To steal a quote from a recent blog post from Steve Dennis, SageBerry Consulting president and former senior technologist at Neiman Marcus and Sears, “physical retail isn’t dead – boring retail is”.
And on the expo floor at this week’s National Retail Federation (NRF) Big Show, there was a real push to showcase technology that aims to remove the “boring” element some retailers are accused of offering consumers at present in an age where digital capability has shifted their expectations.
There was Cisco’s Amazon-esque scan-and-go tech with additional security benefits that permits customers to self-serve and checkout in store, as well as Saleforce’s virtual reality equipment for New Balance, which enables shoppers to view the shoes of their choice being manufactured in the factory.

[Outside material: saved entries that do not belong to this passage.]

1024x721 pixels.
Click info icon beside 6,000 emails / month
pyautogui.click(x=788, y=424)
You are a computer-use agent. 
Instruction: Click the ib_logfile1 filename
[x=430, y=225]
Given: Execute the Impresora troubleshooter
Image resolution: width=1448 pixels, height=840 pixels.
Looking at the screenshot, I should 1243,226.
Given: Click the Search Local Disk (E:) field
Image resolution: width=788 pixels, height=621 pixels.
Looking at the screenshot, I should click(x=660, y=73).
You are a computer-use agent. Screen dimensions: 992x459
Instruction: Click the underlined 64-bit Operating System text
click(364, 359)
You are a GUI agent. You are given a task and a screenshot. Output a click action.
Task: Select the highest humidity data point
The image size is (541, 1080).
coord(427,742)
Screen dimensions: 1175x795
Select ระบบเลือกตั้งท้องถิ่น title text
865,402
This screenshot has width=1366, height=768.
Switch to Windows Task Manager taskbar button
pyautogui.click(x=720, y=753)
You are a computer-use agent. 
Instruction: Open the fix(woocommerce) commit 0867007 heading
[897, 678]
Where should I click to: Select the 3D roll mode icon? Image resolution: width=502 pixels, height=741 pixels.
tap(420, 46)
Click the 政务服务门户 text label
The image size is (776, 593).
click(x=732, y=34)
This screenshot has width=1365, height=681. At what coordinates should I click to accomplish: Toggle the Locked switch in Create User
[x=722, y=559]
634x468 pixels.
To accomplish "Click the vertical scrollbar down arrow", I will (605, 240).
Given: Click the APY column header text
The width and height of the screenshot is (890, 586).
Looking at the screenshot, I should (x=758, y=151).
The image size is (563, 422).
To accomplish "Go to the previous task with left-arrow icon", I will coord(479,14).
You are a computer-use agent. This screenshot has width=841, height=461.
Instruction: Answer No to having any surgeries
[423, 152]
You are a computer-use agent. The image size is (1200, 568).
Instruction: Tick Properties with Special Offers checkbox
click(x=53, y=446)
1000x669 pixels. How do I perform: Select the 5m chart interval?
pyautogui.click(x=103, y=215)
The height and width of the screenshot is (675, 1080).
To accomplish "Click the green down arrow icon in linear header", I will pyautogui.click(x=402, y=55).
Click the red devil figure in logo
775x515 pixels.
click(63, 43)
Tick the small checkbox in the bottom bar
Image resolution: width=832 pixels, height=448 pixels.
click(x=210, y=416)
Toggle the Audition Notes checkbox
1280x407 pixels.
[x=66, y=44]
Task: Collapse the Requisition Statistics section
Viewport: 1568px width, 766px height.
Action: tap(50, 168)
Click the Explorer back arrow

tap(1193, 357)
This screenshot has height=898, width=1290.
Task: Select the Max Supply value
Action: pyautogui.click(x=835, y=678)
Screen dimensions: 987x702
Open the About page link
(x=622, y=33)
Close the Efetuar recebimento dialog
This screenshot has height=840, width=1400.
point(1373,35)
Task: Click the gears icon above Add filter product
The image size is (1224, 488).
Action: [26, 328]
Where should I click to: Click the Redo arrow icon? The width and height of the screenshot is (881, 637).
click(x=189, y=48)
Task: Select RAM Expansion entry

A huge focus was placed on solutions that aim to illuminate retail stores, grab shoppers’ attention, and help facilitate better customer experiences in brick-and-mortar retailing.
Some of the most compelling technology at the event were solutions which enhance some of the traditional store functions, but connect to retailers’ back-end systems to ensure operational efficiency and high visibility of business performance.
In 2017 it emerged that two of the UK’s largest retailers, Tesco and Morrisons, were trialling electronic shelf labels (ESL) – something that could reduce some manual tasks in store and facilitate more rapid price management strategy and promotional activity across store estates.
DisplayData, SES and Pricer were among the companies promoting eye-catching ESL solutions at NRF. The former is working with Tesco and Morrisons to find an appropriate user case, and more recently Majestic Wine inputted the solution onto individual bottles of wine as part of a new merchandising initiative in its concept stores. Meanwhile, German grocer Kaufland has the ESL technology in its 1,250+ stores.
It’s a technology that has been touted for wide adoption for several years now, but there is now excitement that 2018 could be a breakthrough year for it in retail. Paul Milner, marketing director at DisplayData, said: “The market’s ready for it – this year will be a case of execution.”
From a customer perspective, he explained, it will ensure accurate pricing based on sales velocity and inventory levels, while there is an expectation that it will free up staff to meet and greet shoppers rather than spend hours updating paper tickets.
“There are common goals across all of the sectors – operational efficiencies, freeing staff up, and marketers can now execute the programmes and price changes they want.”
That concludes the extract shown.